General Santierra hatte mit seiner Vermutung bezüglich des Beistandes recht, der Gaspar Ruiz, dem Bauern und Bauernsohn, von der royalistischen Familie gewährt worden war, deren Tochter die Tür ihres kümmerlichen Heims vor seinem völligen Elend geöffnet hatte. Ihre finstere Entschlossenheit gab ihr die Herrschaft über den Irrsinn des Vaters und die sprachlose Verwirrung der Mutter.

Sie hatte den fremden Mann auf der Schwelle gefragt: »Wer hat dich verwundet?«

»Die Soldaten, Señora«, hatte Gaspar Ruiz mit schwacher Stimme geantwortet.

»Patrioten?«

»Si

»Warum?«

»Deserteur«, keuchte er und lehnte sich an die Mauer, während ihre schwarzen Augen forschend auf ihm ruhten. »Man ließ mich für tot da oben liegen.«

Sie führte ihn durch das Haus zu einer kleinen Hütte aus Lehm und Schilf, ganz verborgen in dem hohen Gras des verwilderten Obstgartens. Er sank auf einen Haufen Maisstroh in einem Winkel und seufzte tief.

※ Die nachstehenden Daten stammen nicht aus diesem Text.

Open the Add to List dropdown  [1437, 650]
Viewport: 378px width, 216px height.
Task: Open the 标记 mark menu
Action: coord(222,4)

»Hier wird dich niemand suchen«, sagte sie und blickte auf ihn herunter. »Niemand kommt in unsere Nähe. Auch uns hat man für tot liegenlassen – hier.«

Er drehte sich verlegen auf dem schmutzigen Strohhaufen, und der Schmerz in seinem Nacken erpreßte ihm fiebriges Stöhnen.

»Ich will es Estaban eines Tages schon zeigen, daß ich noch lebe«, murmelte er.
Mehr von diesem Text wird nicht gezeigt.